Canadian Press - January 5, 2003
by James Stevenson

CALGARY - The cost of natural gas, though not in the global spotlight like the price of crude oil, has been steadily climbing lately due to cold weather and dwindling reserves.

Natural gas futures jumped more than 10 per cent Thursday and a further nine cents Friday to close the week at $5.34 US per million British thermal units on the New York Mercantile Exchange. Forecasters predicted another round of winter storms to pound the northeastern U.S. and boost demand for fuel.

On Friday, the U.S. Energy Department reported that gas storage levels had dropped 123 billion cubic feet in the last full week of 2002, with total storage down 15 per cent from last year.

All this will be a boon to the major natural gas-producing provinces like Alberta, British Columbia and Nova Scotia, which should enjoy greater royalty revenues as prices rise.

But it will also saddle many Canadians with higher electricity and furnace heating bills.

Stored data

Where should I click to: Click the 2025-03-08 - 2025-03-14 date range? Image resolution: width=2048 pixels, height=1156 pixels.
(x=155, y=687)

What you will do
1. Retype the natural gas article word for word, beginning at the words "Canadian Press - January" and stopping after "and dwindling reserves.".
2. Extend the article on rising natural gas prices, continuing on from its final sentence.

Results for each task
1.
Canadian Press - January 5, 2003
by James Stevenson

CALGARY - The cost of natural gas, though not in the global spotlight like the price of crude oil, has been steadily climbing lately due to cold weather and dwindling reserves.

2.
Gord Currie, an energy analyst with Canaccord Capital in Calgary, said the jump in natural gas prices is explained by three major factors - starting with the weather.

"If you didn't have any cold weather on Wall Street - lower Manhattan - by about the middle of December, it's pretty much too late," he said.

"But, of course, they had the one big snow storm and then a second one, so that's good for gas consumption."

In the long term, natural gas prices will depend on a U.S. economic recovery, "and I think the jury is still out on that," said Currie.

If there is a rebound as predicted, that will boost demand for natural gas, which is being used increasingly throughout North America as the fuel of choice for new power plants because it burns cleaner than coal.

The third big issue affecting gas prices is a general decrease in drilling throughout North America, so new deposits are not being found to balance out the decline of existing reserves.

Gwyn Morgan, chief executive of Canada's largest oil and gas company, EnCana Corp., said recently that massive consolidation in the oilpatch and the emergence of royalty trusts has had a harsh impact on exploration.

"If you look at the combined exploration programs of the industry today, given that the trusts aren't exploring and the independents have consolidated, you've seen a huge pullback in grassroots exploration.

"And this is, I think, over time going to take its toll on supply in North America."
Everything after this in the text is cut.